The medial prefrontal cortex (mPFC) consists of a heterogeneous population of neurons that respond to painful stimuli, and our understanding of how different pain models alter these specific mPFC cell types remains incomplete. A distinct subpopulation of mPFC neurons express prodynorphin (Pdyn(+)), the endogenous peptide agonist for kappa opioid receptors (KORs). Here, we used whole cell patch clamp for studying excitability changes to Pdyn expressing neurons in the prelimbic region of the mPFC (PL(Pdyn+) neurons) in mouse models of surgical and neuropathic pain. Our recordings revealed that PL(Pdyn+) neurons consist of both pyramidal and inhibitory cell types. We find that the plantar incision model (PIM) of surgical pain increases intrinsic excitability only in pyramidal PL(Pdyn+) neurons one day after incision. Following recovery from incision, excitability of pyramidal PL(Pdyn+) neurons did not differ between male PIM and sham mice, but was decreased in PIM female mice. Moreover, the excitability of inhibitory PL(Pdyn+) neurons was increased in male PIM mice, but was with no difference between female sham and PIM mice.

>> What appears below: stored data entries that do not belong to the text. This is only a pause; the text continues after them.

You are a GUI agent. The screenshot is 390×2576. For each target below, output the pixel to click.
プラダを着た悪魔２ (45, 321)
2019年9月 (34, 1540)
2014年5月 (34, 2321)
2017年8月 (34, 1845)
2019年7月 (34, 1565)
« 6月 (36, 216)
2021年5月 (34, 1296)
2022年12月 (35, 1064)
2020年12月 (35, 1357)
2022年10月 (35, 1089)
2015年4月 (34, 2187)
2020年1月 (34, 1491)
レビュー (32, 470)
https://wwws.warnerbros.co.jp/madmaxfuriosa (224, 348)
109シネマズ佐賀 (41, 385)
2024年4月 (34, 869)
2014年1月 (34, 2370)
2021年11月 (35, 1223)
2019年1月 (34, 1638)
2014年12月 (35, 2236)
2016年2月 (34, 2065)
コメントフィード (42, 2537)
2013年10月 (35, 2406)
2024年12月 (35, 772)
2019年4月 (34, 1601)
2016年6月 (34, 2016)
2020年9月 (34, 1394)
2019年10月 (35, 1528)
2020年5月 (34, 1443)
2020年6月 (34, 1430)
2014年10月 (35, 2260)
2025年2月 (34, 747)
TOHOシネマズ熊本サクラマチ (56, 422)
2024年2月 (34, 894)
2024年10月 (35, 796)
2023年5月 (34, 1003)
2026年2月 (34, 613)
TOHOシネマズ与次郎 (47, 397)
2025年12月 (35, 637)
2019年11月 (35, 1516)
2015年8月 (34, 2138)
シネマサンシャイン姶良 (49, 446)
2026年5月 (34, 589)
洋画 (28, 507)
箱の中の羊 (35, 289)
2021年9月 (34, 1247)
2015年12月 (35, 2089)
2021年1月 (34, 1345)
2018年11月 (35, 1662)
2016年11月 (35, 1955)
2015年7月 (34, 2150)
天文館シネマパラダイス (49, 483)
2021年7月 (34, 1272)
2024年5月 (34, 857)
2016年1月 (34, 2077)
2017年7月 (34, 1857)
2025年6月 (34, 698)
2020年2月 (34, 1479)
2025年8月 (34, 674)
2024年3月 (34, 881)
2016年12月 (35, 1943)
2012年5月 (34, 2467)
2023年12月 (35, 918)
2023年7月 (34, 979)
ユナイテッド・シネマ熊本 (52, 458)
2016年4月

In the spared nerve injury model (SNI), pyramidal PL(Pdyn+) neurons were hyperexcitable at both 3 days and 14 days after SNI. However, inhibitory PL(Pdyn+) neurons were hypoexcitable at 3 days but hyperexcitable at 14 days after SNI. Our findings suggest different subtypes of PL(Pdyn+) neurons manifest distinct alterations in the development of different pain modalities and are regulated by surgical pain in a sex-specific manner. Our study provides information on a specific neuronal population that is affected by surgical and neuropathic pain.